__Study text__
Ryan Probst and Dr. Robert T. Davidson, Department of Nutrition Dietetics and Food Sciences
Osteoporosis is a growing problem in the world today. With the aging population of the United State’s Baby Boomer generation, healthcare research is shifting dramatically to combat the rising rates of diseases associated with our aging population majority. Compiled with this majority of elderly people is the fact that Americans are living longer. We must face the challenges associated with the aging human body. Osteoporosis is an age-related disease. This study has added to the research available on osteoporosis and has provided enhanced methods to treat osteoporosis, a major problem especially in postmenopausal women. Several Asian studies report an increase in bone density due to Vitamin K supplementation; however, until now these studies had not been reproduced with the same reported success outside Asia. The results of this study are now a foundation for future research studying the effects of vitamin K on bone integrity. By demonstrating the efficacy of vitamin K in the treatment of osteoporosis in rats, this research is instrumental in identifying possible future nutritional therapies in humans.
The hypothesis was that the animals fed diets high in vitamin K and high in w-3 fatty acids found in fish oil would have significantly stronger femur tensile strength than the experimental control groups. This would support the notion that vitamin K supplementation with w-3 fatty acids does have effects on osteoporosis in ovariectomized rats. This information is important in the fight against osteoporosis in humans.
The results of this study were submitted for publication in The Journal of Nutrition, and were presented at the convention of Experimental Biology in Washington D.C. in the summer of 2007. A poster was made of our experiment with results and is displayed in the Eyring building on BYU campus
The bone tensile strength of the femurs was evaluated by three-point bending using BYU’s new instron machine. I harvested the bones immediately postmortem, removing all soft tissues. I wrapped them in saline soaked towels, then sealed them in plastic bags and stored them at -80°C. Bones were thawed slowly over the course of 12 hours before testing. They were kept in a saline solution while waiting for testing. The diaphysis of the femur was first tested. An actuator was used with a single point of application on the femur. The loading rate was obtained by experimentation beforehand on a separate trial rat femur. Load was applied over a single-cycle ramp function at a constant displacement rate of 10 mm/min until the femur fractured. Testing of tensile strength was concluded in May 2007. The test progresses force displacements and records them using computer analysis software. The computer generates load-deformation curves for each femur. Load is represented as the bending moment (N•m). Values for stiffness are calculated as the slope of the linear regression fit from the straight portion of the curve, and failure is defined as the point of bone fracture, or when the central load applicator visibly crushes the cortex. The breaking stress was calculated with the formula: BS Max = Mmax C/I = (FLC/4I), where BS = breaking stress (9N/m2), F = load at fracture, L = distance between end supports, and c= y1/2 = distance from the centroid to the surface, I = area moment of inertia. Values were reported as a group mean ± standard deviation. The bone ash data showed a level of significance between the control group and the sham group of rats which indicates a direct connection between treatment and non-treatment. This is very promising and we are currently working on new experiments to strengthen our results even further.

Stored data
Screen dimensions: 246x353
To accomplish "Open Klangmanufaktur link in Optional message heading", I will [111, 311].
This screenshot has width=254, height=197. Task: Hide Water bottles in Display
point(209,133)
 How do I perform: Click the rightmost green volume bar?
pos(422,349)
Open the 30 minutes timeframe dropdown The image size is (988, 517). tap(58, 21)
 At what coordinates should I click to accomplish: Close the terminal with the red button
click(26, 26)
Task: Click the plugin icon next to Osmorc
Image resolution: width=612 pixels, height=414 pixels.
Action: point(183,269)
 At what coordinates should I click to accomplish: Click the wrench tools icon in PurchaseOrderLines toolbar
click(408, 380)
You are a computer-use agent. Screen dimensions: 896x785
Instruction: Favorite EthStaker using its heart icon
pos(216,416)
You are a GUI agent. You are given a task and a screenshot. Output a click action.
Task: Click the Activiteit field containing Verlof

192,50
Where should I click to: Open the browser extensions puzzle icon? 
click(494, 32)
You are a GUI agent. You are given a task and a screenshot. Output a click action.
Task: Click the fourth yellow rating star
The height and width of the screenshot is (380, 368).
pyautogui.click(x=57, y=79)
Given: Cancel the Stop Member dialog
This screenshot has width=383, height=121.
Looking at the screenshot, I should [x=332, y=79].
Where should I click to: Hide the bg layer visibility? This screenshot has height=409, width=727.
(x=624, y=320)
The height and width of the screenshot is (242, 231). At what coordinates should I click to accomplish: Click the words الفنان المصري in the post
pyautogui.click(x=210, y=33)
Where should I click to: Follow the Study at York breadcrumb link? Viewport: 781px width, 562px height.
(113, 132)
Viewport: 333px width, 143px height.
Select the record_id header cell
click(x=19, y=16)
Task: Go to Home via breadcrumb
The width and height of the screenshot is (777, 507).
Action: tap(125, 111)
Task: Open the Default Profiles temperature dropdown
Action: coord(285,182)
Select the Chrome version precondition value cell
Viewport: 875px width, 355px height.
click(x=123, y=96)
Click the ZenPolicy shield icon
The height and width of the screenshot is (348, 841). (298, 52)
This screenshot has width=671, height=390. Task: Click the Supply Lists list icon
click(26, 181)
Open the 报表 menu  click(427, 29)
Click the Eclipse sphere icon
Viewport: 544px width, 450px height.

__Check your understanding__
a) List each symbol that the study text defines for its breaking stress formula, along with what the text says that symbol stands for.
b) Reproduce the part of the study text between "The hypothesis was" and "osteoporosis in humans.", inclusive.

__Answers for the tasks__
a)
BS: breaking stress
F: load at fracture
L: distance between end supports
c: distance from the centroid to the surface
I: area moment of inertia

b)
The hypothesis was that the animals fed diets high in vitamin K and high in w-3 fatty acids found in fish oil would have significantly stronger femur tensile strength than the experimental control groups. This would support the notion that vitamin K supplementation with w-3 fatty acids does have effects on osteoporosis in ovariectomized rats. This information is important in the fight against osteoporosis in humans.